Based on the coefficient matrix and the verification step, the system of linear equations is derived as follows: $\begin{cases} 7x + 3y - 6z = -1 \ 7x + 9y - 9z = 5 \ -2x - 4y + 9z = 20 \end{cases}$

Calculation of the Principal Determinant ( $\Delta$ )

The principal determinant $\Delta$ is formed by the coefficients of the variables $x, y, z$ .

$\Delta = \begin{vmatrix} 7 & 3 & -6 \ 7 & 9 & -9 \ -2 & -4 & 9 \end{vmatrix}$

Explicit Calculation (Sarrus Rule): $\Delta = 7 \times 9 \times 9 + 7 \times (-4) \times (-6) + 3 \times (-9) \times (-2) - (-2) \times 9 \times (-6) - 3 \times 7 \times 9 - 7 \times (-9) \times (-4)$ $\Delta = 567 + 168 + 54 - 108 - 189 - 252$ $\Delta = 240$

Calculation of Auxiliary Determinants ( $\Delta_1, \Delta_2, \Delta_3$ )

To find the values of the variables, the constant terms $(-1, 5, 20)$ are substituted into the columns of the principal matrix.

1. Calculation of $\Delta_1$ (Substitution in Column 1)

$\Delta_1 = \begin{vmatrix} -1 & 3 & -6 \ 5 & 9 & -9 \ 20 & -4 & 9 \end{vmatrix}$ Explicit Calculation: $\Delta_1 = (-1) \times 9 \times 9 + 5 \times (-4) \times (-6) + 3 \times (-9) \times 20 - 20 \times 9 \times (-6) - 5 \times 3 \times 9 - (-1) \times (-4) \times (-9)$ $\Delta_1 = -81 + 120 - 540 + 1080 - 135 + 36$ $\Delta_1 = 480$

2. Calculation of $\Delta_2$ (Substitution in Column 2)
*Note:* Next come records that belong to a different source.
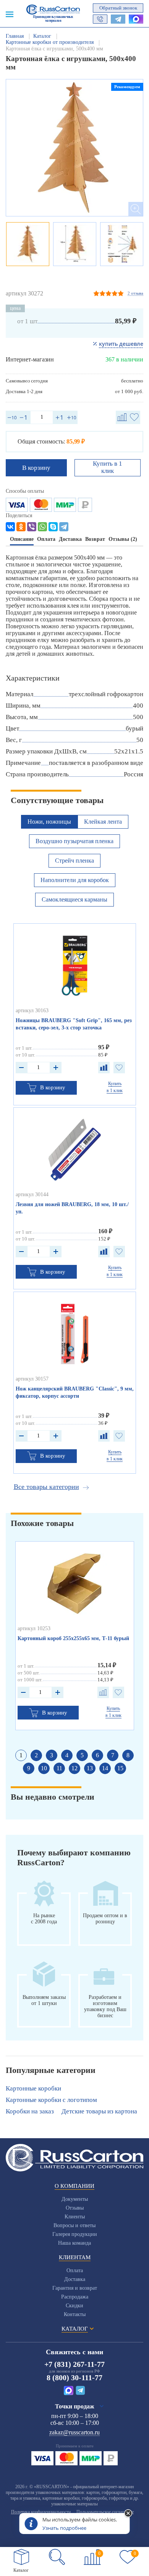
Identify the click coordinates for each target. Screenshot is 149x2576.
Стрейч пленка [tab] (74, 860)
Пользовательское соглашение (105, 2512)
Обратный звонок (118, 8)
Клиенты (75, 2217)
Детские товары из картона (99, 2111)
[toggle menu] (9, 13)
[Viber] (31, 526)
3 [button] (51, 1755)
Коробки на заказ (30, 2111)
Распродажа (74, 2297)
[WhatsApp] (42, 526)
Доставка (74, 2279)
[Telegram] (63, 526)
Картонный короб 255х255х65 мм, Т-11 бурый (73, 1638)
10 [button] (44, 1768)
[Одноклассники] (21, 526)
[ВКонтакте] (10, 526)
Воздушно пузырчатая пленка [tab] (74, 841)
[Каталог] (21, 2557)
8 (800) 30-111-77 (74, 2377)
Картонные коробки (33, 2088)
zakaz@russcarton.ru (74, 2432)
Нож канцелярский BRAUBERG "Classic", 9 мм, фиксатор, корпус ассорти (75, 1392)
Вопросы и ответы (74, 2225)
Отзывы (75, 2208)
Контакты (75, 2314)
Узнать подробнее (64, 2527)
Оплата (74, 2270)
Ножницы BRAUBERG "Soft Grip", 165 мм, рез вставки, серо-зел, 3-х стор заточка (74, 1024)
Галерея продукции (74, 2234)
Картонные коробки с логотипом (51, 2099)
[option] (74, 147)
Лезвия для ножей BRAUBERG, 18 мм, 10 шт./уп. (72, 1208)
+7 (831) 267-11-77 (74, 2364)
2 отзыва (135, 293)
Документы (75, 2199)
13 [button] (90, 1768)
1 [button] (21, 1755)
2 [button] (36, 1755)
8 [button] (128, 1755)
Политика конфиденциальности (41, 2512)
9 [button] (28, 1768)
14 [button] (105, 1768)
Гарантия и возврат (74, 2288)
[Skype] (53, 526)
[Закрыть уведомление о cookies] (128, 2513)
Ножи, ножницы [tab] (49, 821)
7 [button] (112, 1755)
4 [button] (66, 1755)
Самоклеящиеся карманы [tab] (74, 899)
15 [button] (120, 1768)
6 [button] (97, 1755)
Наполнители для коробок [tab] (74, 880)
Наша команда (74, 2243)
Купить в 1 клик (107, 467)
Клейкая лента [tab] (103, 821)
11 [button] (59, 1768)
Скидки (74, 2305)
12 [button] (74, 1768)
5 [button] (82, 1755)
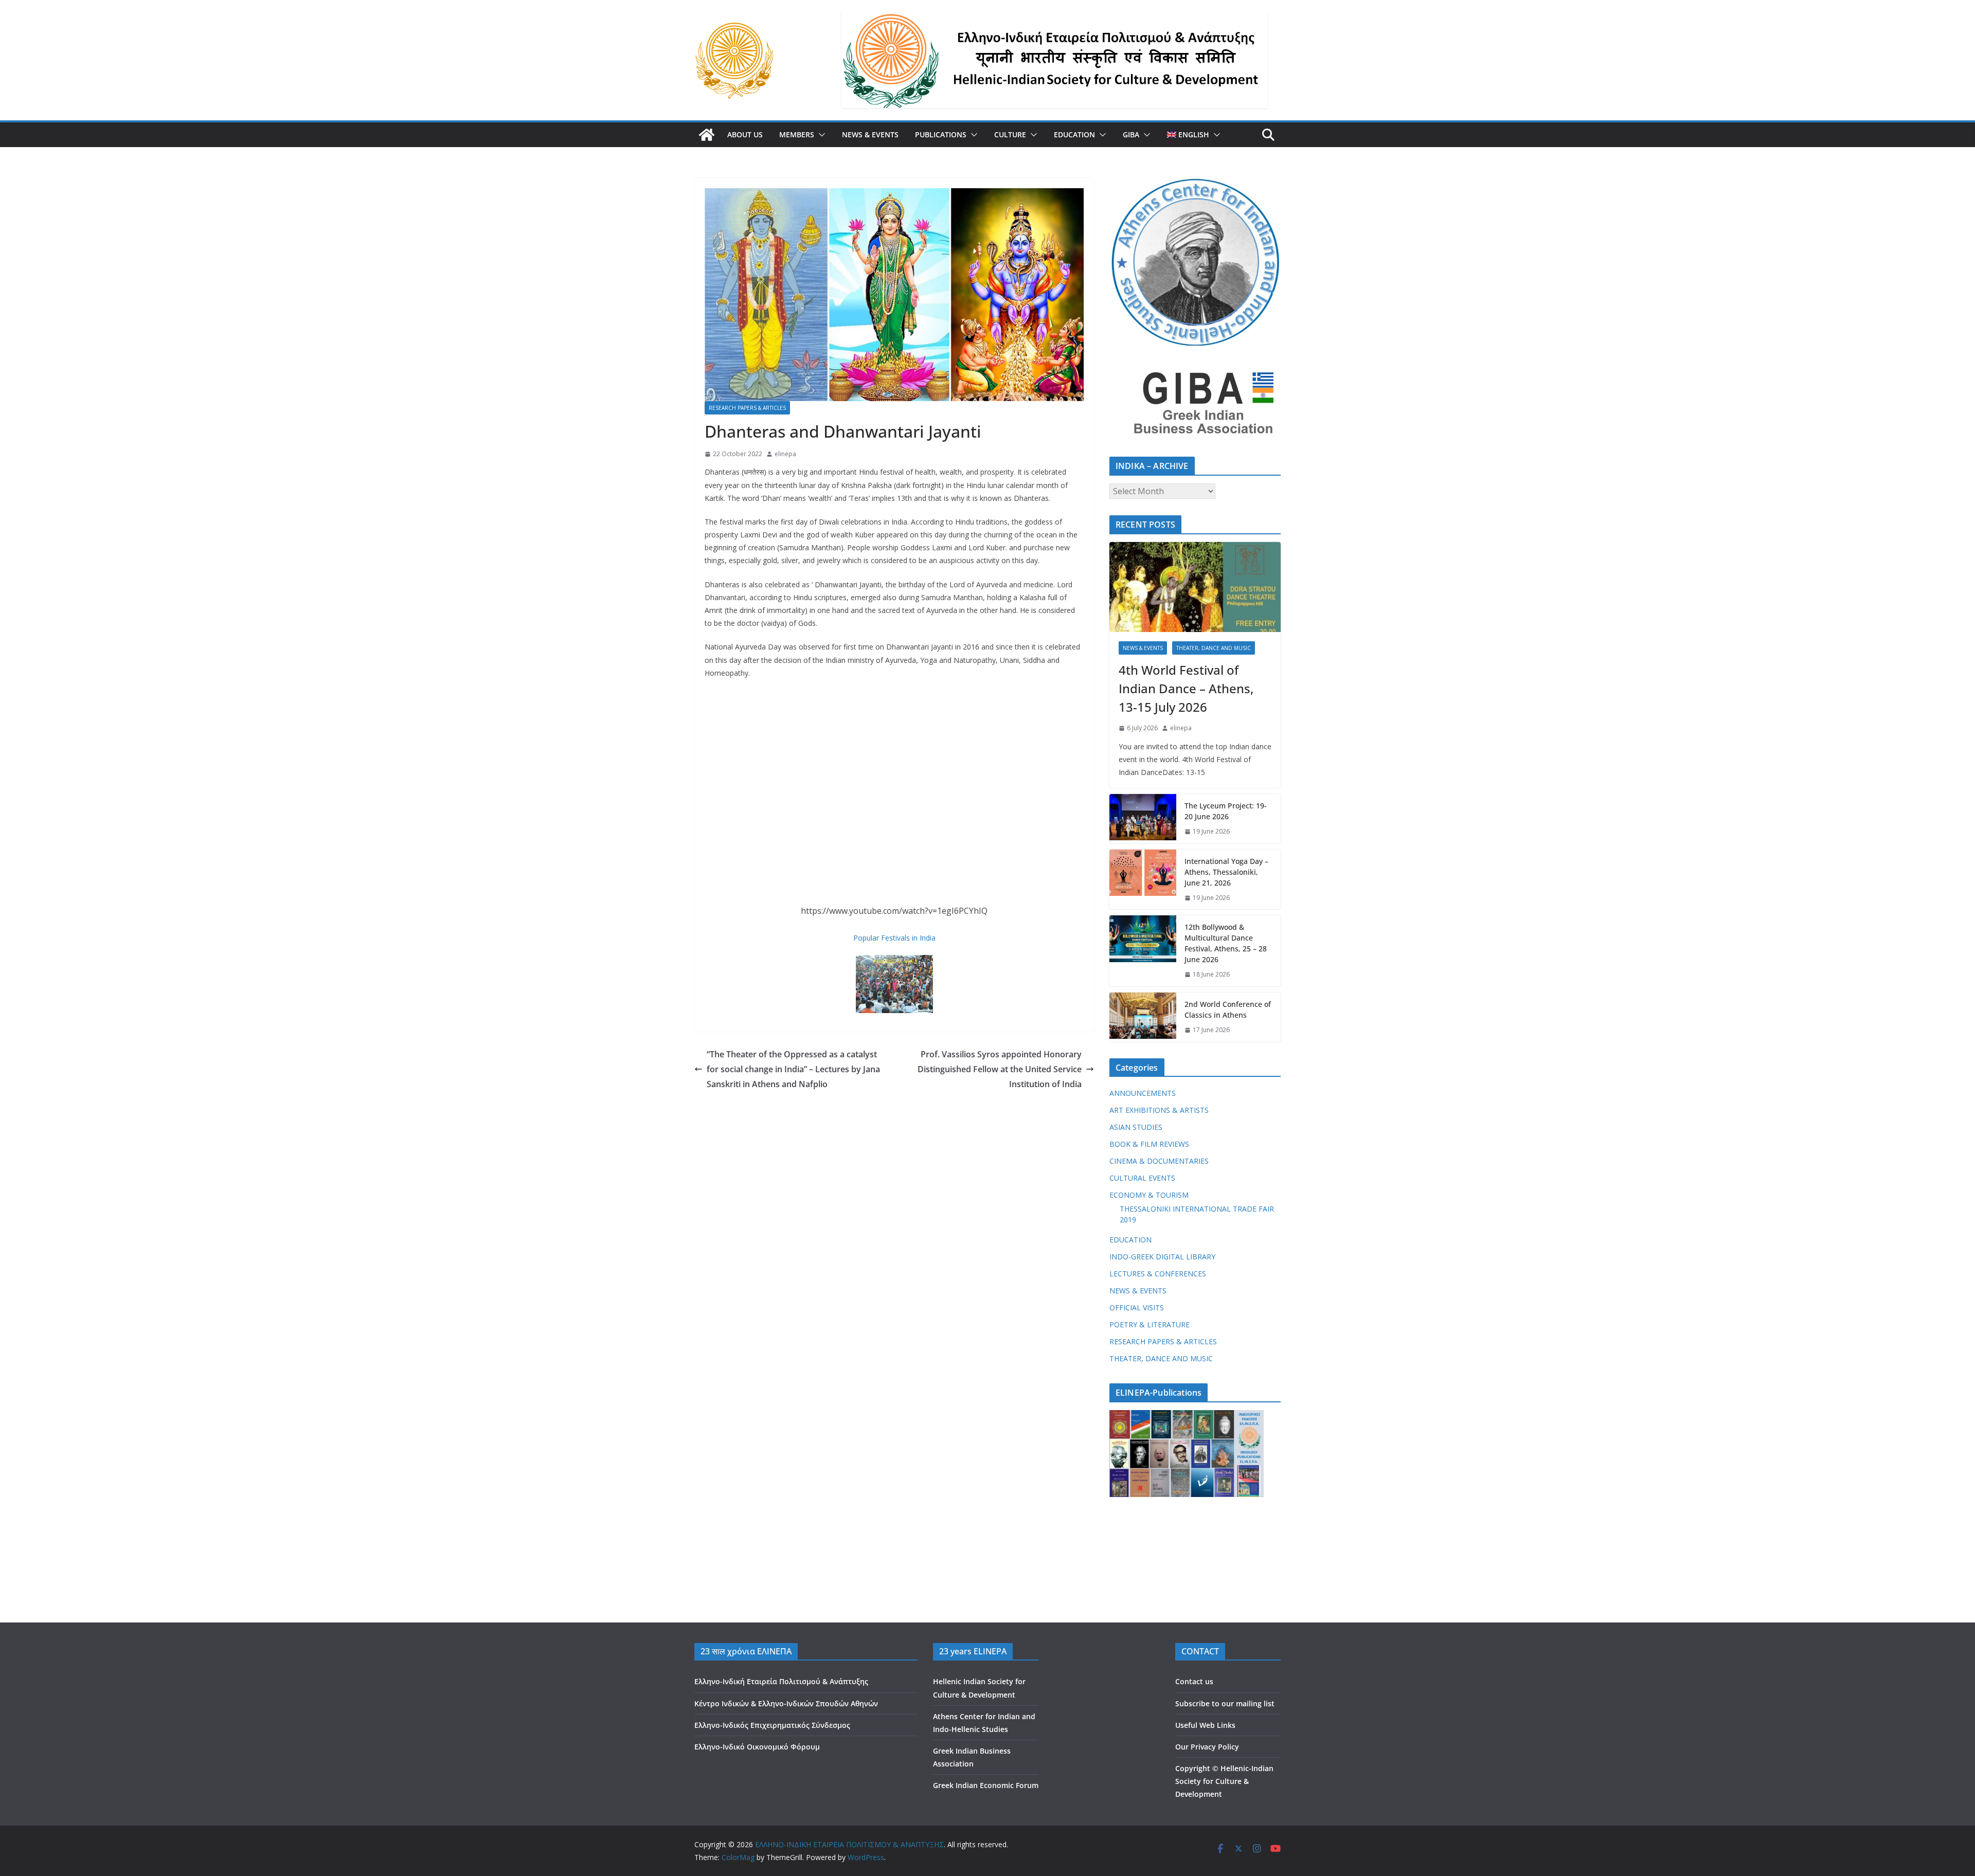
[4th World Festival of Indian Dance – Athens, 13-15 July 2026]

$\Delta_2 = \begin{vmatrix} 7 & -1 & -6 \ 7 & 5 & -9 \ -2 & 20 & 9 \end{vmatrix}$ Explicit Calculation: $\Delta_2 = 7 \times 5 \times 9 + 7 \times 20 \times (-6) + (-1) \times (-9) \times (-2) - (-2) \times 5 \times (-6) - 7 \times (-1) \times 9 - 7 \times 20 \times (-9)$ $\Delta_2 = 315 - 840 - 18 - 60 + 63 + 1260$ $\Delta_2 = 720$

3. Calculation of $\Delta_3$ (Substitution in Column 3)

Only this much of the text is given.